-- START OF Selected extract --

Make awk produce error on non-numeric
A reasonable way to test would be to compare the field using tests similar to strtod
, which is the method that awk uses to convert strings to numbers:
$2 !~ / *[+-]?[[:digit:]]/ { print "NAN: " $2; exit 1; }
The above differs from strtod in that it does not consider INFINITY or NAN to be "numbers". The leading space requirement could be relaxed under awk's default field-splitting behavior -- meaning the fields would never contain leading space:
$2 !~ /[+-]?[[:digit:]]/ { print "NAN: " $2; exit 1; }
A further refinement, thanks to Stéphane's comment and answer here:
$2 !~ /^[+-]?([[:digit:]]*\.?[[:digit:]]*([eE][-+]?[[:digit:]]+)?|0[xX][[:xdigit:]]*\.?[[:xdigit:]]*([pP][-+]?[[:digit:]]+)?)$/ { print "NAN: " $2; exit 1; }
Broken out for slightly better legibility, that regex is:
/^[+-]?([[:digit:]]*\.?[[:digit:]]*([eE][-+]?[[:digit:]]+)?|\
0[xX][[:xdigit:]]*\.?[[:xdigit:]]*([pP][-+]?[[:digit:]]+)?)$/
... where the intention is to allow a possible leading + or -, then either a floating point number or hexadecimal number. The floating point number has optional leading digits, an option separator (here fixed to be a period .

-- END OF Selected extract --

Requirements:
• 1. According to the awk answer, which function's method does awk use to convert strings to numbers?
• 2. Restate as a short list the paragraph of the awk answer that begins "The above differs from strtod".
• 3. Write the next part of the awk answer, picking up where it stops.
The entries after this point are separate material, unrelated to the awk answer.

-- START OF Extracted material --

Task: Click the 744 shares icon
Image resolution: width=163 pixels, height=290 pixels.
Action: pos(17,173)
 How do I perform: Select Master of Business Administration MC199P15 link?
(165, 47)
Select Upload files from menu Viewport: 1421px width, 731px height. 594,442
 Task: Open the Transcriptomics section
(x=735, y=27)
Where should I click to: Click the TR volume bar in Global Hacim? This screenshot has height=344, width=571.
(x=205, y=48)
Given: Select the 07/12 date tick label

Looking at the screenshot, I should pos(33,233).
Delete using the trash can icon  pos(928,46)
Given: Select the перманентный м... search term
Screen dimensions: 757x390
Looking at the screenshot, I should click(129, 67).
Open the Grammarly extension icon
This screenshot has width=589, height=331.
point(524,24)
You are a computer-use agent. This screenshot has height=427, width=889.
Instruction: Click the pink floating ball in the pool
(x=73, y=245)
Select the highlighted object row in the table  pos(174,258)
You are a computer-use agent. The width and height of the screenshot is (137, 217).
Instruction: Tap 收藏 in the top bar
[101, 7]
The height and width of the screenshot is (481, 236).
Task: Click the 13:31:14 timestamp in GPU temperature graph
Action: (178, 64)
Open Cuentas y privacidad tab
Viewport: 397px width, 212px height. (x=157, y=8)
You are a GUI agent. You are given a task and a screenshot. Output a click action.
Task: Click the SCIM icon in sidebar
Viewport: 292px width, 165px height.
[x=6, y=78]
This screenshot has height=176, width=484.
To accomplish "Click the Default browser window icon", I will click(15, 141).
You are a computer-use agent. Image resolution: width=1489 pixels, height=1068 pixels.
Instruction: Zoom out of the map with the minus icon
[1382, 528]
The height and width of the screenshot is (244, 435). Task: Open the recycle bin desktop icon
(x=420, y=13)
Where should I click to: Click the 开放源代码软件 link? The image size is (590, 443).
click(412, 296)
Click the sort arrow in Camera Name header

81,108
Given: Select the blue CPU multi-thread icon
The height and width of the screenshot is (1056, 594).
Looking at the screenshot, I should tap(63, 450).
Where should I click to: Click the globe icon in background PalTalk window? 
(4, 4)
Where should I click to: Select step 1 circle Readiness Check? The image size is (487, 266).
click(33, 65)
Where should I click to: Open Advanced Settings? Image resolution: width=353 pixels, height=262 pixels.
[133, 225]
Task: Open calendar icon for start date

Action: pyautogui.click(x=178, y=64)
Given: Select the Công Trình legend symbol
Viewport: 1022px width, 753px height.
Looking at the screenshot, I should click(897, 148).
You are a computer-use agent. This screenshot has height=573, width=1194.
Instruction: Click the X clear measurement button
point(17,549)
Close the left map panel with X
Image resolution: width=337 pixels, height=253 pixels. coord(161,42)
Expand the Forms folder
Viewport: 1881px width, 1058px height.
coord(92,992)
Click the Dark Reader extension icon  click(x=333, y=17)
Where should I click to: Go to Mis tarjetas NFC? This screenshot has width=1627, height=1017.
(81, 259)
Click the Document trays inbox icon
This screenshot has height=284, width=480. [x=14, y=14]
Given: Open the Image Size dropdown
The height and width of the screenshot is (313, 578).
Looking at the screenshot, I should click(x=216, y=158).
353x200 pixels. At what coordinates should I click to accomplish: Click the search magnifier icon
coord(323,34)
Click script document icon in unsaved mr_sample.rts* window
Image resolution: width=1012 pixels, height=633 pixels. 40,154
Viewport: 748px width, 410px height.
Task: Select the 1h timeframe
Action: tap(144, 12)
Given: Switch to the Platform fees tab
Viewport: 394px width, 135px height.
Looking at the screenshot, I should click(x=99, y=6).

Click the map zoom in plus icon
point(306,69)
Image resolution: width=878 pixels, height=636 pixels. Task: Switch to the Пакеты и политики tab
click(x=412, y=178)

-- END OF Extracted material --

Task-by-task answers:
• 1. strtod

• 2.
- Unlike strtod, the first pattern does not count INFINITY or NAN as numbers.
- Under awk's default field splitting, fields never contain leading space, so the leading-space requirement could be relaxed.

• 3.
), followed by some number of digits, optionally followed by an exponent. The hex number must start with 0x
or 0X
, followed by hex digits, a separator, more hex digits, and optionally followed by a "power" (exponent). The entire second field must match one of those formats (as anchored by ^
and $
). Omitted here, for the purposes of this question, are the NAN and INFINITY options.
Another option would be to force a numeric conversion, then compare it to zero and then further compare the original input to something that would convert to zero; more specifically, does it start with an optional + or -, then is it followed by zeros, or followed by a period and zeros:
{ number=0 + $2;
if (!number && $2 !~ /^[+-]?(0+)|\.0+/)
print "NAN: "$2;
}
I ended up with this:
awk -v col=$col '
typeof($col) != "strnum" {
print "Error on line " NR ": " $col " is not numeric"
noprint=1
exit 1
}
{
sum+=$col
}
END {
if(!noprint)
print sum
}' $file
This uses typeof, which is a GNU awk extension. typeof($col)
returns 'strnum' if $col
is a valid number, and 'string' or 'unassigned' if it is not.
See Can I determine type of an awk variable?
awk -v col=2 '
$col+0==0 && $col!~/^[+-]?0/ { print "bad number " $col > "/dev/stderr" }
{sum+=$col}
END{print sum}' input-file
It's up to you to complicate it if you want it to also handle .0
or .0e+33
as valid representations of 0
; notice that awk
will ignore trailing junk when converting strings to numbers ("1.4e1e3"+0
, "1.4e1.e7"+0
or "14+13"+0
will be all equal to 14).